In a Washington Post blog, Naomi Schaefer Riley wrote that Catholic schools, after a history of “physical, sexual and emotional abuse” of Native American children, are now finally trying to do them some good. The piece lacked both supporting data and context.
Riley cited apologies by Popes Francis and Benedict XVI for mistreatment of Native Americans. But she ignored the rest of what Pope Francis said in that 2015 statement: that many bishops, priests and laity were found “standing alongside the native peoples or accompanying their popular movements even to the point of martyrdom.”

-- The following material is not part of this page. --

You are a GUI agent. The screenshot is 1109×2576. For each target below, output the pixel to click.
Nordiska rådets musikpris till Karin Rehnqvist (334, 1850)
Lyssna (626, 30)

One such person—St. Junípero Serra—was canonized by Pope Francis in recognition of his lifetime of heroic missionary work with Native Americans in California, and his efforts to protect them from the abuses of Spanish colonial authorities. Riley substituted carefully selected anecdotes for documentation of systemic abuse, and offered no context comparing treatment of Native Americans in Catholic schools with their treatment in society. She blamed Catholic schools “at least in part” for suicides among Native Americans, without examining how mistreatment in the wider culture may have contributed to suicides among Native Americans. And she distorted as “forced assimilation” the efforts of Catholic schools to help Native Americans adapt to that wider culture, rather than be destroyed by it.
Riley praises these same Catholic schools for their spectacular successes today in educating Native American children. Which begs the question: Would Native American parents risk sending their children to a school system that they believed had a long history of systemic abuse?